A pilot evaluation of the safety, tolerability, pharmacokinetics, and effectiveness of memantine in pediatric patients with attention-deficit/hyperactivity disorder combined type

Abstract

Background: Disturbances in N-methyl-D-aspartate (NMDA) receptor activity may play a role in attention-deficit/hyperactivity disorder (ADHD).

Objective: This study is a preliminary evaluation of the safety, pharmacokinetics, and effectiveness of the NMDA receptor antagonist memantine in pediatric ADHD.
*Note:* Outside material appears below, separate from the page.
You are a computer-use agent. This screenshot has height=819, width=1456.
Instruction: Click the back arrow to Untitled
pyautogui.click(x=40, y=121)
Methods: An open-label, dose-finding, 8-week, trial in outpatients 6-12 years old with ADHD combined type. Memantine oral solution (2 mg/mL) was titrated to 10 mg/day (n = 8) or 20 mg/day (n = 8). Safety data and blood samples for pharmacokinetic analyses were collected. The ADHD Rating Scale-IV (ADHD-IV) and Clinical Global Impression of Severity (CGI-S) scale measured the effectiveness of memantine.

Results: There were no discontinuations due to adverse events (AEs), serious AEs, deaths, or suicides. Most AEs were mild and occurred during the first week of treatment. The 20 mg/day memantine dose was associated with a higher rate of completion and larger mean improvement on the ADHD-IV and CGI-S than 10 mg/day memantine. Pharmacokinetic analyses suggest response to memantine may be dose-dependent beyond an initial threshold concentration.

Conclusions: This pilot study suggests that a memantine dose of 20 mg/day may be a safe and possibly effective treatment for pediatric ADHD. Further investigations of memantine in ADHD appear to be warranted.